I'd suggest As I Lay Dying, Sanctuary, or The Hamlet as some of Faulkner's best writing but also not as dense or impenetrable as Absalom or Sound & Fury.

I love Faulkner, but recognize his books can be challenging, and one need proceed carefully so as to avoid being put off before you can get acclimated to his style.

 :) 


Thanks all for your suggestions!

A bookseller here in Madrid had a very affordable copy of the LoA edition of "Novels 1930-1935", which includes As I Lay Dying, Sanctuary, Light in August, and Pylon, so I've reserved it and will pick it up this week. As I Lay Dying looks particularly intriguing and alluring... Let's see  :)
 « Et n'oubliez pas que le trombone est à Voltaire ce que l'optimisme est à la percussion. » 

Brian

As I Lay Dying was my introduction to the author, since it was assigned to me in school at age 15. Age 15 is much too young for it! But your plan sounds very good.

Mandryka

#13632
Quote from: ritter on July 08, 2024, 12:49:01 PMAs I Lay Dying looks particularly intriguing and alluring... Let's see  :)


I'll be interested to see what you make of the mother!

Light In August is quite harrowing actually, child abuse and identity crises and such like.
Wovon man nicht sprechen kann, darüber muss man schweigen

Ganondorf

Finished today Faustus. What an ending! Leverkuhn's final speech was brilliant in its shocking improprieties and the reactions were priceless. Mann is absolutely the Master in these kind of tragicomical outcomes. This reminds me of Dickens: in Little Dorrit Mr. Dorrit has a stroke and starts talking to his audience about debtors prison where he spent much of his life and which he had desperately tried to conceal after becoming rich. I think Dickens would have had a stroke himself if he read what Leverkuhn says here, though.

vers la flamme

First Faulkner I ever read (in full... this was preceded by several abortive attempts at other novels of his) was As I Lay Dying, which is still my favorite, followed very closely by Light in August.
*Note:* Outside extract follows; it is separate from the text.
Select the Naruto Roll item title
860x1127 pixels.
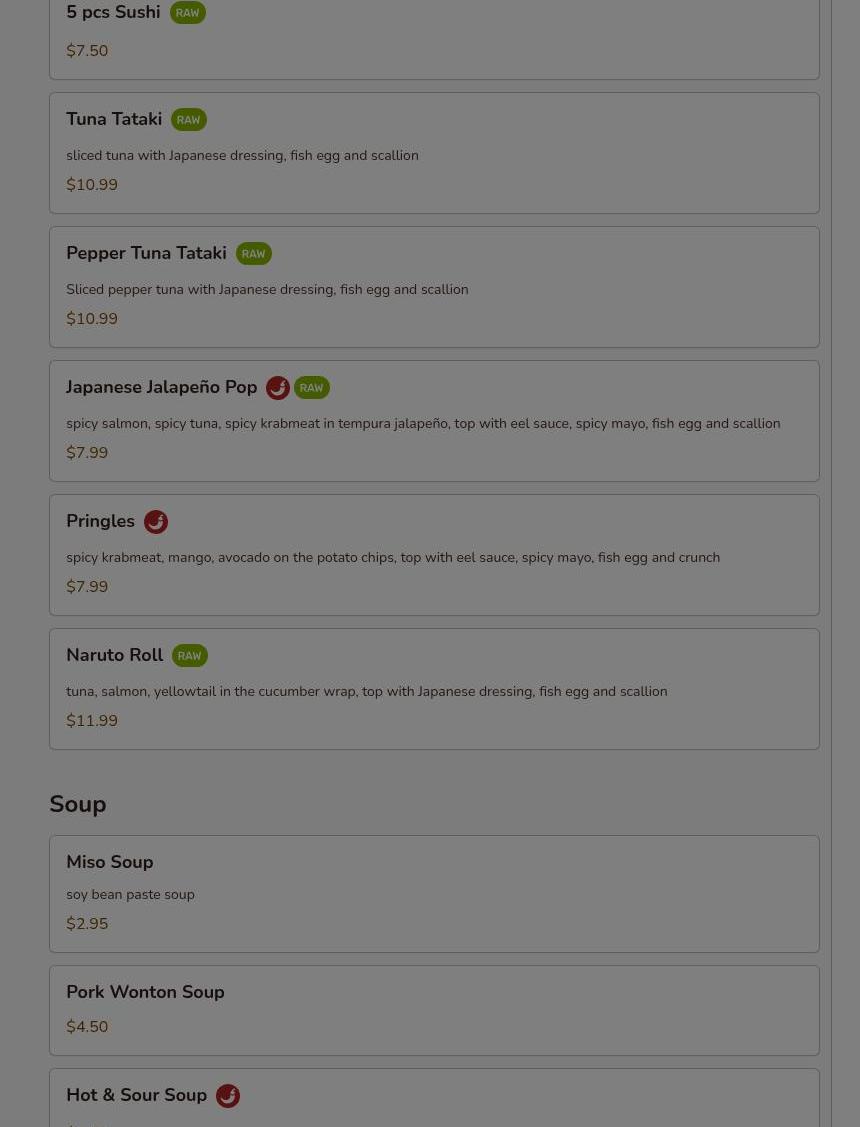pos(114,655)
I think you could do no better than to get that Library of America volume, Ritter. Sanctuary is a freaky ass book! I read it last fall and still don't know what to make of it. Writing-wise, it is not one of his more difficult books; but the subject matter is extremely violent and disturbing. I have not read Pylon, but I really want to. I believe it's one of his few novels not set in his fictional Yoknapatawpha County, Mississippi. But I think I ought to get to Absalom first.

Mandryka

The Faulkner nobody ever talks about is A Fable.
Wovon man nicht sprechen kann, darüber muss man schweigen

San Antone

#13636
Quote from: Mandryka on July 09, 2024, 10:38:07 PMThe Faulkner nobody ever talks about is A Fable.

His last book; the only one I haven't read yet; and not a book I am drawn to, from what I've read about it.

Dry Brett Kavanaugh


Papy Oli

Olivier

vers la flamme

#13639
Quote from: Papy Oli on July 10, 2024, 02:16:12 PMStarted Wuthering Heights.
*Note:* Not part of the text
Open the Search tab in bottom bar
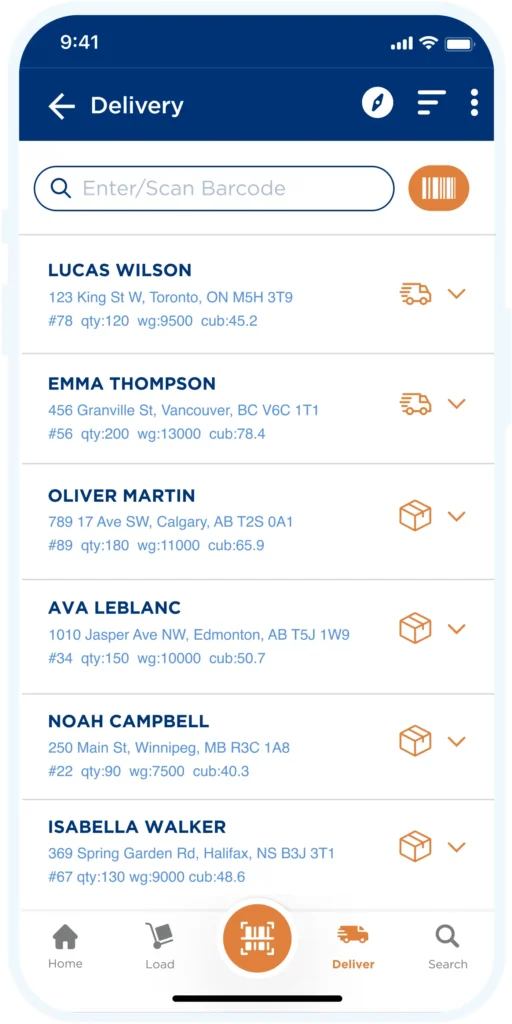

An incredible book! I just reread it last winter, and think I might reread it again this winter.

Just finished Zola's Thérèse Raquin. I was absolutely blown away by this one, too... much more of a psychological thriller, with none of the socio-economic examinations of Germinal, but not really the worse for it. I loved all of the characters, even the incredibly screwed-up ones... Zola continues to quickly grow in my estimation. Very happy to have given him a shot after thinking he wouldn't be for me. My embargo against French literature has come to an end...

My copy of Raquin featured an excellent translation by Robin Buss, who did the translation of The Count of Monte Cristo which I read and loved so much earlier in the year, and this one was also very good. Going to read his translation of L'Assommoir very soon.